(Selected excerpt)
________________________________________
Jack Crowe

Biographical details
- Born: May 2, 1947 (age 79) Birmingham, Alabama, U.S.

Coaching career (HC unless noted)
- 1973–1976: Livingston (OC)
- 1977–1978: Livingston
- 1979–1980: North Alabama (OC)
- 1981: Wyoming (OC)
- 1982–1985: Auburn (OC)
- 1986–1988: Clemson (OC)
- 1989: Arkansas (OC)
- 1990–1992: Arkansas
- 1993–1995: Baylor (OC)
- 2000–2012: Jacksonville State

Head coaching record
- Overall: 101–87
- Bowls: 0–1
- Tournaments: 0–3 (NCAA D-I-AA playoffs)

Accomplishments and honors

Championships
- 2 OVC (2003–2004)

Awards
- OVC Coach of the Year (2004)

= Jack Crowe =

American football coach (born 1947)

Jack Crowe (born May 2, 1947) is an American former college football coach. He played quarterback at West End High School in Birmingham, Alabama. He was most recently the head coach at Jacksonville State University in Alabama, a position he held from 2000 to 2012. Crowe also served as the head football coach at the University of Arkansas from 1990 to 1992. Crowe was also the head coach at Livingston University, now known as the University of West Alabama, from 1977 to 1978. He served as offensive coordinator for head coach Pat Dye at Auburn. In addition, Crowe has served as an assistant coach at the University of North Alabama, Clemson University, and Baylor University. He is married to Leann Crowe.

==Coaching career==
Crowe first came to Arkansas in 1989 as offensive coordinator under Ken Hatfield. That season ended with a Southwest Conference championship and a 10–2 record. But when Hatfield left to become head coach at Clemson a month after the season ended, athletic director Frank Broyles was reportedly in a difficult situation. There was not enough time to find a big-name replacement, and National Signing Day was only three weeks away. Broyles persuaded Crowe to abandon his initial plans to follow Hatfield to Clemson and take over as head coach of the Razorbacks. By the start of the season, Barry Foster had given up his senior season to enter the 1990 NFL draft and the Razorbacks had lost numerous other players to disciplinary and academic problems. Under the circumstances, the Razorbacks struggled, finishing with a 3–8 record. They barely qualified for a bowl in 1991.
________________________________________
(Tasks and exercises)
(a) Decide whether each statement below agrees with the Jack Crowe profile. Answer yes or no for each, and quote the exact words from the profile that settle it.
(i) Crowe played quarterback at West End High School in Birmingham, Alabama.
(ii) In Crowe's first season as head coach of the Razorbacks, the team finished with a 10–2 record.
(iii) Crowe held the head coaching job at Jacksonville State University from 2000 to 2012.
(b) Write out the Jack Crowe profile word for word, starting at "- 1989: Arkansas" and going up to and including "2 OVC (2003–2004)".

(Dataset content)
________________________________________
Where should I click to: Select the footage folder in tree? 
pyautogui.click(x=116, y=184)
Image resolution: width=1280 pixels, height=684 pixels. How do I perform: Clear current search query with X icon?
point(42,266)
________________________________________
(Exercise responses)
(a)
(i) Yes: "He played quarterback at West End High School in Birmingham, Alabama."
(ii) No: "the Razorbacks struggled, finishing with a 3–8 record."
(iii) Yes: "He was most recently the head coach at Jacksonville State University in Alabama, a position he held from 2000 to 2012."

(b)
- 1989: Arkansas (OC)
- 1990–1992: Arkansas
- 1993–1995: Baylor (OC)
- 2000–2012: Jacksonville State

Head coaching record
- Overall: 101–87
- Bowls: 0–1
- Tournaments: 0–3 (NCAA D-I-AA playoffs)

Accomplishments and honors

Championships
- 2 OVC (2003–2004)